Other new trends in tourism: workation (working on vacation) and staycation (staying at home on vacation). Tomorrow’s tourist has a phone on his finger, a t-shirt and glasses that use haptic technologies or are battery-powered. “The tourist is nomophobic, he cannot bear to be separated and needs to be reassured”notes Sophie Lacour.
“Today we are Instagrammable or we die”
Today’s tourist is Atawadac [ndlr, acronyme pour any time, any where, any devices, any content] and constantly and immediately demands content on all types of media that could be used by professionals, showing them the route to the places to visit. Augmented reality, eye tracking (which allows, depending on what you are looking at, to trigger a medium related to the tourist spot visited thanks to connected glasses).
“We are in a world of images, today we are instagrammable or we die. 32% of travelers love staying in places that are, and 56% say they’ve stayed in a hotel that looked better in photos than it really is., says Sophie Lacour. The picture is law, sometimes to the extreme: in China, a village has been rebuilt from scratch, staged with real fake peasants waiting to pose until there are enough tourists… “For a fake photo or an arranged shot, you risk losing your clients”warns her.
In the same spirit, a hotel chain has invented a new profession: social media sitter, who takes the picture and takes care of posting it for you on social networks. “We’re really moving away from spontaneity and authenticityShe recognizes Sophie Lacour.
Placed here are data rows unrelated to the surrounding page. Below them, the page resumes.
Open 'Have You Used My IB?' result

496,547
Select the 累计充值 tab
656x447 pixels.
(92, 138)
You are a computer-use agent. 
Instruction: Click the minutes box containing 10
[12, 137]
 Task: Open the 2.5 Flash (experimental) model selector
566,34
But if the profession exists, if people are paid to practice it, that means there’s a way to dig. »
A cult of the image that generates maladies such as self-esteem, where tourists are more concerned with staging themselves than contemplating the place they are in or the work in front of them. Some cities like Vienna have even banned the practice.
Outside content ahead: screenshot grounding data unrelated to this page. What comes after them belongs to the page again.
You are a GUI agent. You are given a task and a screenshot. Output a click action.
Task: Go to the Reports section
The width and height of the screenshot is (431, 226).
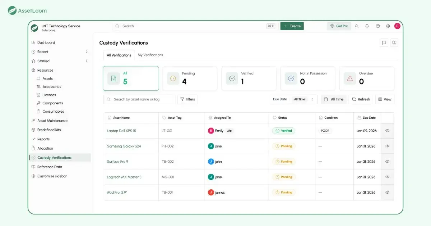click(x=45, y=139)
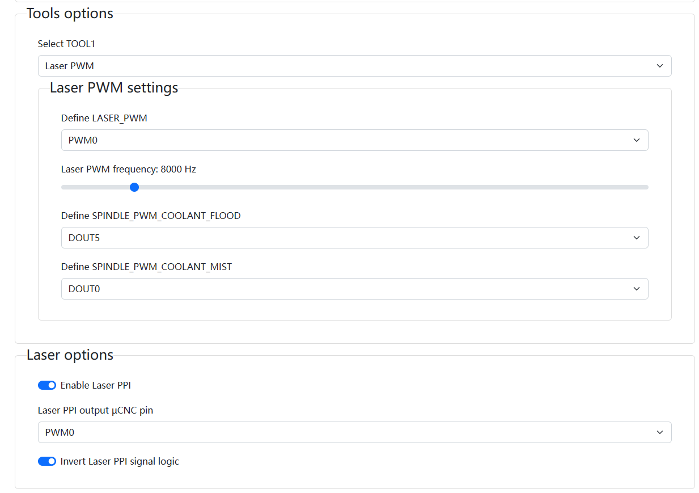Open the Select TOOL1 dropdown showing Laser PWM

click(x=354, y=66)
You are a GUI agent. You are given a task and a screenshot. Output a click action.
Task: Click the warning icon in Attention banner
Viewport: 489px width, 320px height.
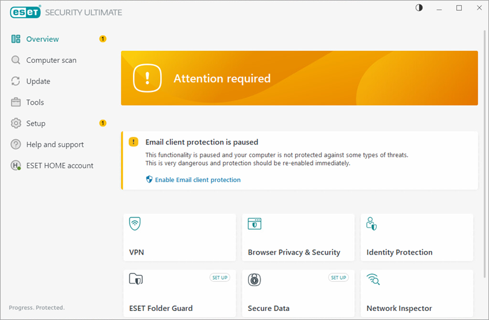click(147, 79)
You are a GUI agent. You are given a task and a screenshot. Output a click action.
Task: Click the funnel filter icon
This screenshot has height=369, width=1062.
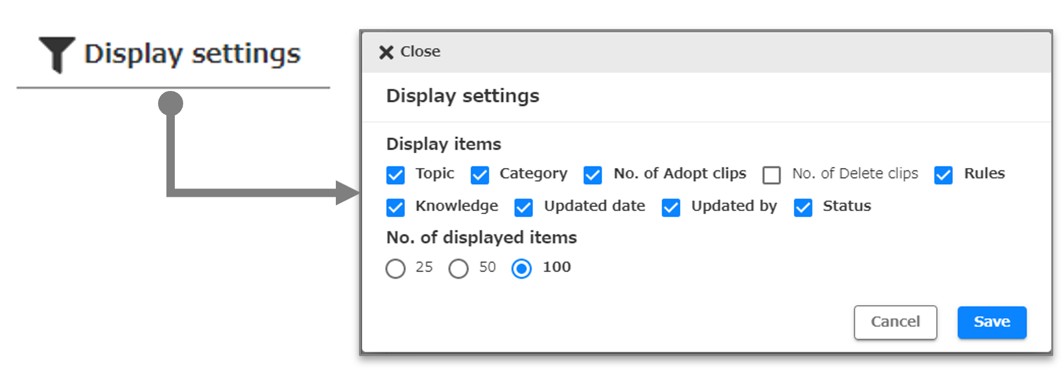coord(57,54)
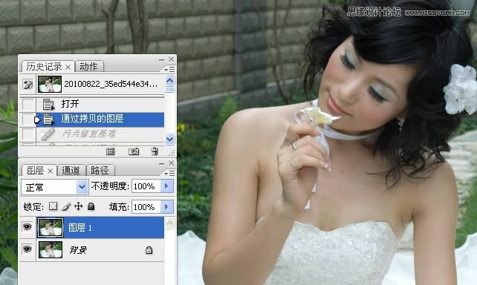Open the 填充 fill slider arrow
Image resolution: width=477 pixels, height=285 pixels.
[x=166, y=207]
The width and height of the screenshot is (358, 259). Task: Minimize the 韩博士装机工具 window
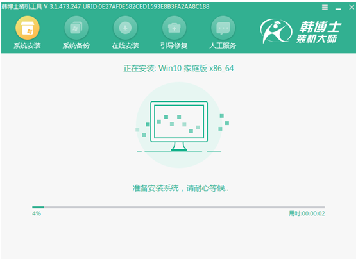(338, 8)
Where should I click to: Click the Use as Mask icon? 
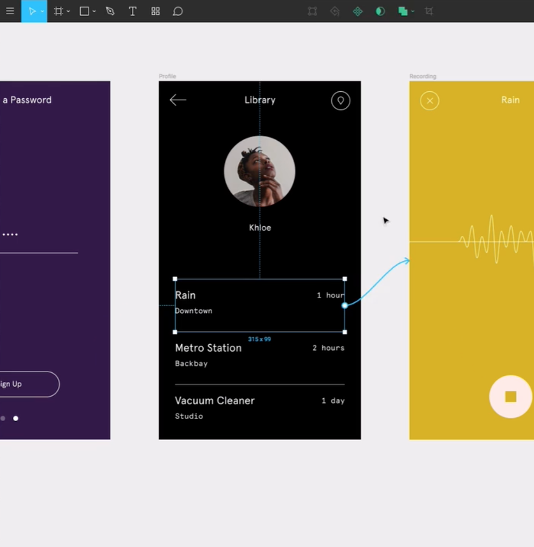pos(380,11)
A prerequisite for sustainability
“Tourism has been accused of all evils, especially during the pandemic, but for me there is a key point: it is a vector of peace that allows you to meet others and discover other cultures »explains Sophie Lacour, convinced that we have to rethink tourism thanks to Greentech so that it becomes sustainable.
A study by Booking shows: The demand for sustainable destinations and practices is constantly increasing – 87% of those surveyed say they want to travel sustainably and 72% think we need to act now. Some professionals have already taken this route by offering ecological challenges (picking up litter on the beaches or cigarette butts in exchange for a drink).
For those who would put off or put off these futuristic tourist visions, holidays without context, in the open air, in all simplicity, with “real” people are always possible, “Everything is a question of dosage and some strive for this separation”reassures Sophie Lacour.
*Conference as part of the 2021 Regional Research and Innovation Meetings.